● Exercise requirements
Find the lines of data that contain the string "Basketball", then list them.
-------------------------
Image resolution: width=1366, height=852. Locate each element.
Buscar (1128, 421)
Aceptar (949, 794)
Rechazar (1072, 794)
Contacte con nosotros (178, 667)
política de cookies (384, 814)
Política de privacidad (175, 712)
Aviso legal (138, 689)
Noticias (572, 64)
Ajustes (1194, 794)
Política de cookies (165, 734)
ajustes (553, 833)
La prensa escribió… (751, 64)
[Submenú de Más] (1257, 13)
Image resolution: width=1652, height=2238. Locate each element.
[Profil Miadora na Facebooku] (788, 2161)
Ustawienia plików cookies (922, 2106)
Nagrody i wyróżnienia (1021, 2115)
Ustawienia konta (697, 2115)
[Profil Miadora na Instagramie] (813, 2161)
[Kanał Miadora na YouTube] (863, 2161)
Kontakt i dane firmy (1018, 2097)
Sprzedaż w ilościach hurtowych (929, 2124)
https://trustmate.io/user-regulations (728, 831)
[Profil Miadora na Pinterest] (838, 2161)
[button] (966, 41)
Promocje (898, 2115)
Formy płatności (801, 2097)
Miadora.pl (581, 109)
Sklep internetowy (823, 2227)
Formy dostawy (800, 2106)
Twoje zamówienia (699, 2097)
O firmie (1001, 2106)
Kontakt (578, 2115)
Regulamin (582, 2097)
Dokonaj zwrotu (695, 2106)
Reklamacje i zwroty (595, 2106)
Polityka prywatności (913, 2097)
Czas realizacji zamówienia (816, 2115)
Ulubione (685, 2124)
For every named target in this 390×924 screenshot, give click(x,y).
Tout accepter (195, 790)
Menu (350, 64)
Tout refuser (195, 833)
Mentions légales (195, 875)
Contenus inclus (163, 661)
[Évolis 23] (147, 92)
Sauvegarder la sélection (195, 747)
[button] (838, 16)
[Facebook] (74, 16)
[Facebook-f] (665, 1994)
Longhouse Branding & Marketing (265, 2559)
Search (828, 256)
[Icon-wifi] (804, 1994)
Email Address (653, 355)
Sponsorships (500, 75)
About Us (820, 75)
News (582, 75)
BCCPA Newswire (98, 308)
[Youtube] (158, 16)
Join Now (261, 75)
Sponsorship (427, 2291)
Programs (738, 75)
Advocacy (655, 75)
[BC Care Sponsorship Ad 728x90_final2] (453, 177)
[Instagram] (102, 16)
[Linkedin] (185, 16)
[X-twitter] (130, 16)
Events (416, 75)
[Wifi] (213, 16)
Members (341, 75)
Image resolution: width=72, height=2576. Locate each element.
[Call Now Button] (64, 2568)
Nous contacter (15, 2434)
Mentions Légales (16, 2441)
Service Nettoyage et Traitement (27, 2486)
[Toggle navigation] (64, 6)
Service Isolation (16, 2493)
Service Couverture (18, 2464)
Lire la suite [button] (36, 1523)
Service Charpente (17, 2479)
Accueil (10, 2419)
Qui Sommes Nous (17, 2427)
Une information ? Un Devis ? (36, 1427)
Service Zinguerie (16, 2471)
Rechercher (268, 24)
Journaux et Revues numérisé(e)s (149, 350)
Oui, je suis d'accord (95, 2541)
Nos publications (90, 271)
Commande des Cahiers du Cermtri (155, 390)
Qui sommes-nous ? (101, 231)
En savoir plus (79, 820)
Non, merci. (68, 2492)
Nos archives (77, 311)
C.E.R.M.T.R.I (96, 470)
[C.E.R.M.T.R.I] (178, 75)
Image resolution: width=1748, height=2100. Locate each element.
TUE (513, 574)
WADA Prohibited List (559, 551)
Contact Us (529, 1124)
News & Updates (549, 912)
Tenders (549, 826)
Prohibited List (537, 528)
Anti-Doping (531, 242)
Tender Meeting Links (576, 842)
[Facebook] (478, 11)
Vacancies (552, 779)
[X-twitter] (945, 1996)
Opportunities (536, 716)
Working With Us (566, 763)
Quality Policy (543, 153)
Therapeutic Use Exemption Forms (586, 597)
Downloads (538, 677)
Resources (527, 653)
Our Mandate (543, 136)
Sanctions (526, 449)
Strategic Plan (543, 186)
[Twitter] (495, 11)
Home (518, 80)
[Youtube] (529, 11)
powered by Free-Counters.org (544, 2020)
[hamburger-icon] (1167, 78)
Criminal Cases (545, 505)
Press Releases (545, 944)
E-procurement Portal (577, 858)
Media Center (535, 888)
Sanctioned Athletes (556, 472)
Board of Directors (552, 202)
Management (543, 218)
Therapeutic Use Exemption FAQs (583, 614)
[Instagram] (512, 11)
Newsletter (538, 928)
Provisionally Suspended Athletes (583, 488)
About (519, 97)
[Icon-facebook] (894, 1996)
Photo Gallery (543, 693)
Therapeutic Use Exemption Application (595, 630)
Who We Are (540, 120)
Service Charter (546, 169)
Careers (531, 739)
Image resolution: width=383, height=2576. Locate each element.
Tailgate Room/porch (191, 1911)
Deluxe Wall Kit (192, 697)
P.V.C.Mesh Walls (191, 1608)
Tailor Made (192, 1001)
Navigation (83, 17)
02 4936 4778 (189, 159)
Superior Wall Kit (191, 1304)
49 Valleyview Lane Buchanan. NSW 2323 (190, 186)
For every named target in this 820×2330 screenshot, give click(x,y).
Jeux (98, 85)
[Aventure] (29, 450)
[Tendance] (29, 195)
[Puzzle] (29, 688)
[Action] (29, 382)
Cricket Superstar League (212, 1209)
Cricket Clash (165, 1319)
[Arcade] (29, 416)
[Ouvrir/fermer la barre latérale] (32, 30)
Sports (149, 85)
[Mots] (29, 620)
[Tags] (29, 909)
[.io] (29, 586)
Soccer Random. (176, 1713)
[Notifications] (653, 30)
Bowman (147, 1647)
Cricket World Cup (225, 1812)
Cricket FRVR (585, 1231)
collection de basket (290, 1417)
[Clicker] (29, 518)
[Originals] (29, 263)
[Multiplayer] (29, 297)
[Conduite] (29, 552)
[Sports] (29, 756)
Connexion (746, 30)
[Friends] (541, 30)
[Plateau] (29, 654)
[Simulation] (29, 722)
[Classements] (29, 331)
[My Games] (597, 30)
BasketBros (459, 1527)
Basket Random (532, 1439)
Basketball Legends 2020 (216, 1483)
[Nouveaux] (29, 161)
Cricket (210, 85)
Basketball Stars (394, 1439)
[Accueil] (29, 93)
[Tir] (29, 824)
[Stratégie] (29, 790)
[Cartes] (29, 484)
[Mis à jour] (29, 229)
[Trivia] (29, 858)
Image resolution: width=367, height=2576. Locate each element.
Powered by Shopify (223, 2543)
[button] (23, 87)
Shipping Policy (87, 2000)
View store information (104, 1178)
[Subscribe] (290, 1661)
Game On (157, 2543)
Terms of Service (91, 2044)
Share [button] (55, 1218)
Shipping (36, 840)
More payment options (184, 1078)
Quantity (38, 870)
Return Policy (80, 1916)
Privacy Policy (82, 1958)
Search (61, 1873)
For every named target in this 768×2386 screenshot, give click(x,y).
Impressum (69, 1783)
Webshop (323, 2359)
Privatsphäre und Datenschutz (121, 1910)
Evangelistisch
-------------------------
● Reply
Basketball Legends 2020 (216, 1483)
Basketball Stars (394, 1439)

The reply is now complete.